** Begin **

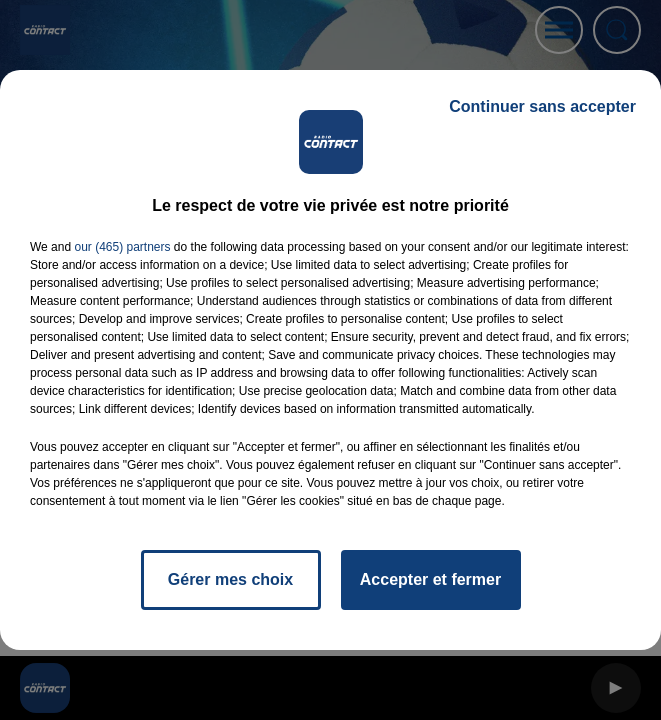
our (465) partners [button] (122, 247)
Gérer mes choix (230, 579)
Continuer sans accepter (542, 106)
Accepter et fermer (430, 579)
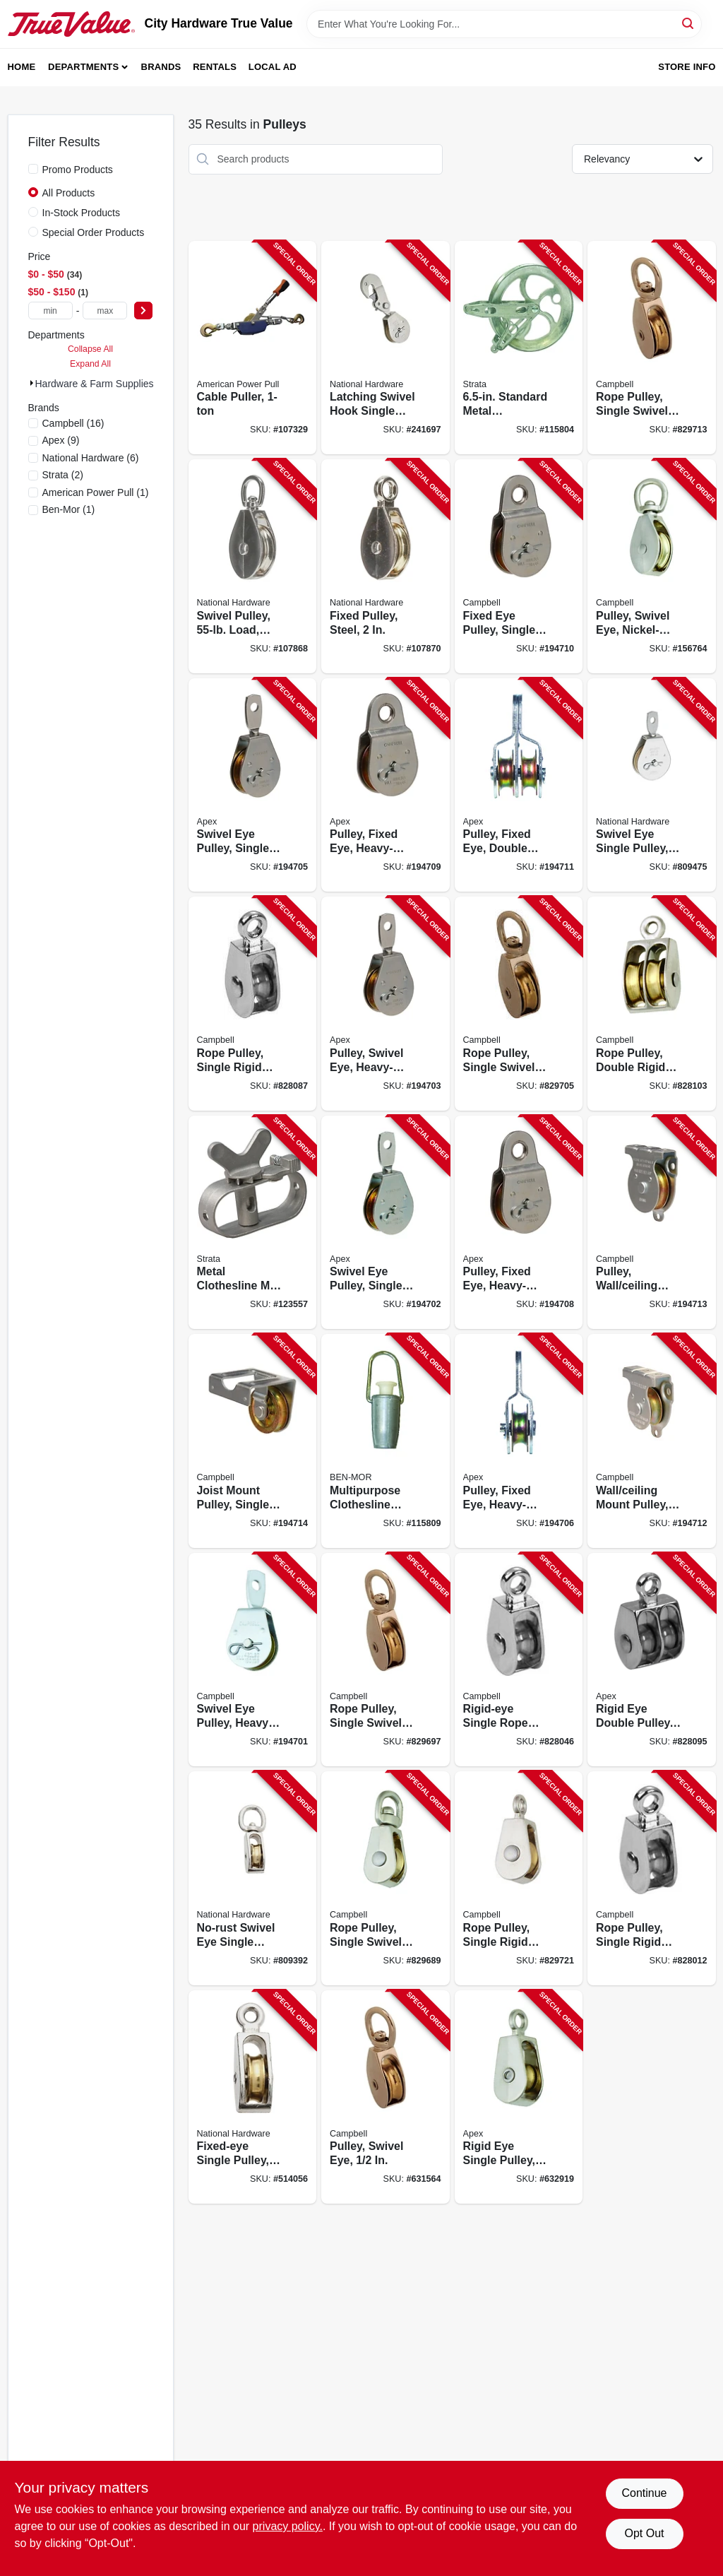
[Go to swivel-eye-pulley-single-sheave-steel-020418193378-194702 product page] (385, 1223)
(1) (95, 492)
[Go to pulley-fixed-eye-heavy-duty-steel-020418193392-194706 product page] (519, 1441)
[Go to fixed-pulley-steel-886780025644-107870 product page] (385, 566)
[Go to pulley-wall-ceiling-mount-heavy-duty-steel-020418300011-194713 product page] (651, 1223)
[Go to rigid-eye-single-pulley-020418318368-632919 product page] (519, 2097)
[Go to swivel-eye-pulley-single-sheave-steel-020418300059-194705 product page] (253, 785)
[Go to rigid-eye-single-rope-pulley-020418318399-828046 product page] (519, 1660)
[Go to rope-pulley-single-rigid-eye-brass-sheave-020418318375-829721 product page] (519, 1878)
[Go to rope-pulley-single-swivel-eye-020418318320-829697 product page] (385, 1660)
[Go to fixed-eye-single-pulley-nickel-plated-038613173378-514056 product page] (253, 2097)
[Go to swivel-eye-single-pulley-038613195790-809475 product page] (651, 785)
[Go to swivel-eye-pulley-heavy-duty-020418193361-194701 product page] (253, 1660)
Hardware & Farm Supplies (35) (104, 383)
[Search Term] (504, 24)
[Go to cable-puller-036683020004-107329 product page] (253, 348)
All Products (68, 192)
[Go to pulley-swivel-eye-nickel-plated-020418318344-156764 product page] (651, 566)
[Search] (689, 23)
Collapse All (90, 349)
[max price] (105, 310)
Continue (644, 2493)
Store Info (686, 66)
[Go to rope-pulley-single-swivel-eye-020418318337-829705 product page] (519, 1004)
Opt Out (644, 2533)
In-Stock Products (81, 212)
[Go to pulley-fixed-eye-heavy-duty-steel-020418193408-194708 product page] (519, 1223)
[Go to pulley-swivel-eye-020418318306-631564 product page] (385, 2097)
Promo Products (77, 169)
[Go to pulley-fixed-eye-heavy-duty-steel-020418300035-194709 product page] (385, 785)
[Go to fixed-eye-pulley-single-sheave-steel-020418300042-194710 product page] (519, 566)
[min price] (50, 310)
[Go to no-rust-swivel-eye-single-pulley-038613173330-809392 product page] (253, 1878)
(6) (90, 457)
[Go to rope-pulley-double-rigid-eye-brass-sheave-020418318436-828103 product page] (651, 1004)
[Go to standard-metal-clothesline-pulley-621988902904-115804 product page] (519, 348)
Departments (83, 66)
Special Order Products (93, 232)
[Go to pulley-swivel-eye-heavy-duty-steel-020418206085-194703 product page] (385, 1004)
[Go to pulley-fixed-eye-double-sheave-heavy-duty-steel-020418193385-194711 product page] (519, 785)
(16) (73, 423)
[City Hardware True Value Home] (71, 24)
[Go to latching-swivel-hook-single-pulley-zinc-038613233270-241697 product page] (385, 348)
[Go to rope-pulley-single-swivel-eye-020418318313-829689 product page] (385, 1878)
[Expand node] (31, 383)
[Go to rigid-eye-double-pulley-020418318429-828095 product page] (651, 1660)
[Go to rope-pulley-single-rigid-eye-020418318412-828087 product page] (253, 1004)
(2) (62, 474)
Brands (161, 66)
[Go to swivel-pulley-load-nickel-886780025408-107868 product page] (253, 566)
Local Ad (273, 66)
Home (22, 66)
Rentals (215, 66)
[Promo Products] (33, 169)
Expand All (90, 364)
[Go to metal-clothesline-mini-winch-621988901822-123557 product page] (253, 1223)
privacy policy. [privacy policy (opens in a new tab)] (288, 2526)
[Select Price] (143, 310)
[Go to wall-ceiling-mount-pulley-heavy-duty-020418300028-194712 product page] (651, 1441)
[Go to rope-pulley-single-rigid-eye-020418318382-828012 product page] (651, 1878)
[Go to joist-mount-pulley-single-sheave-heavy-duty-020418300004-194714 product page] (253, 1441)
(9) (61, 440)
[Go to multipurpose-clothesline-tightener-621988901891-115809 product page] (385, 1441)
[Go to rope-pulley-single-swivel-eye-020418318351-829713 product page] (651, 348)
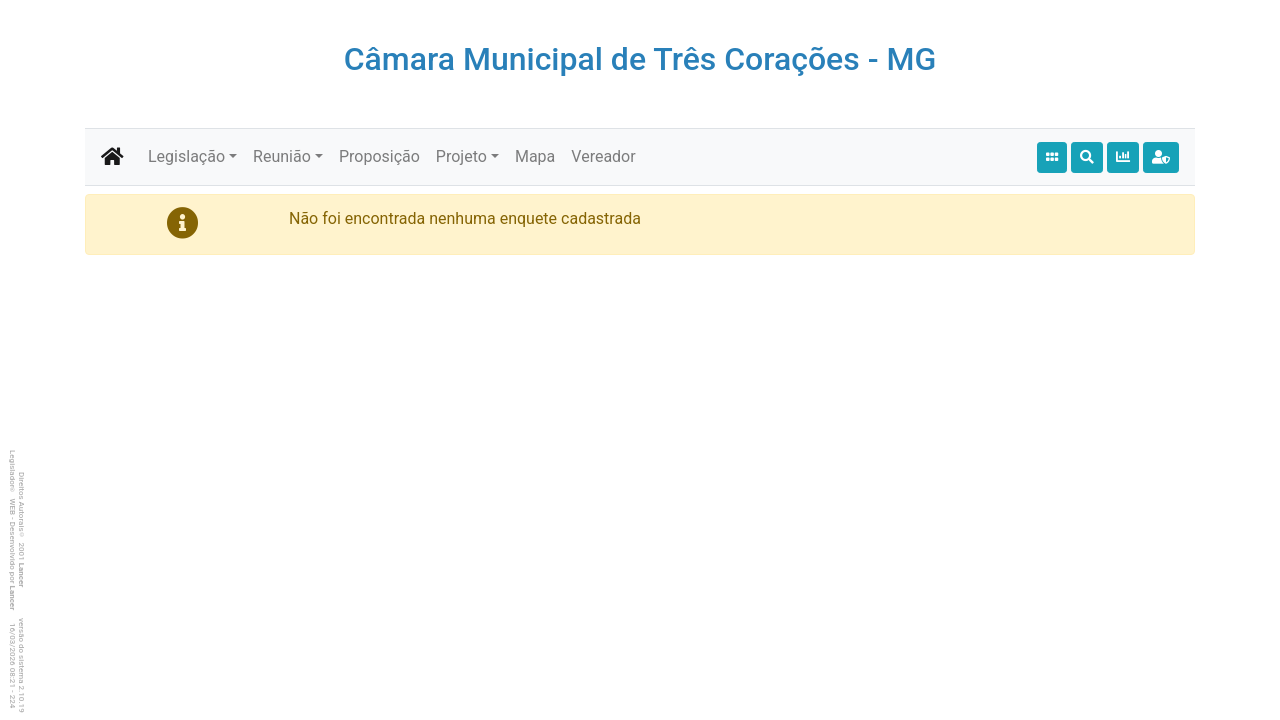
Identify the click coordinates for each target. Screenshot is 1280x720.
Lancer (21, 575)
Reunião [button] (282, 156)
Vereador (603, 156)
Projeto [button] (461, 156)
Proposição (379, 156)
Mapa (535, 156)
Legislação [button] (186, 156)
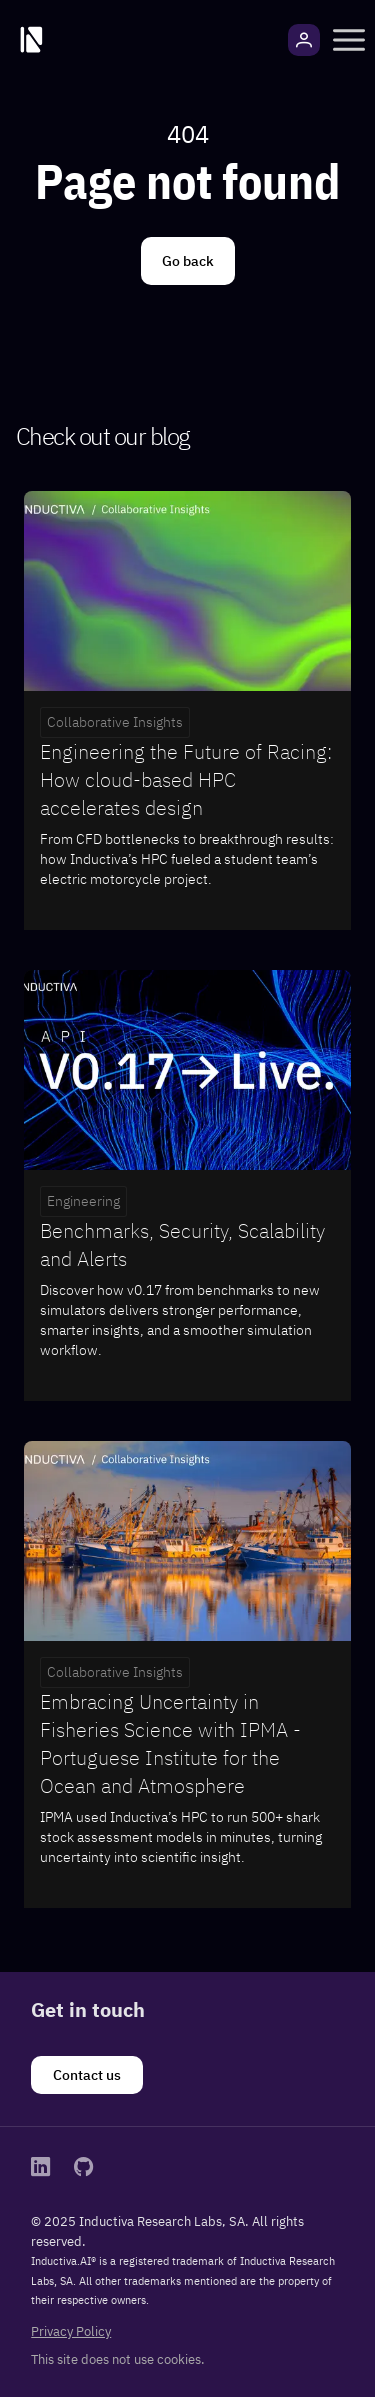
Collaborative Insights (115, 722)
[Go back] (188, 261)
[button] (349, 40)
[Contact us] (87, 2075)
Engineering (83, 1201)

** End **

- Work instructions: Repeat everything in the material from the line containing "[max price] (105, 310)" down to the line containing "Promo Products (77, 169)", both included, with each coordinate in the answers multiplied by 0.8 and rounded to a whole number, halves rounded up. Give only those lines.

- Result of the exercise:
[max price] (84, 248)
Continue (515, 1994)
Store Info (549, 53)
[Go to rope-pulley-single-swivel-eye-020418318337-829705 product page] (415, 803)
Opt Out (515, 2026)
In-Stock Products (65, 170)
[Go to pulley-fixed-eye-heavy-duty-steel-020418193408-194708 product page] (415, 978)
[Go to pulley-swivel-eye-020418318306-631564 product page] (308, 1678)
Promo Products (62, 135)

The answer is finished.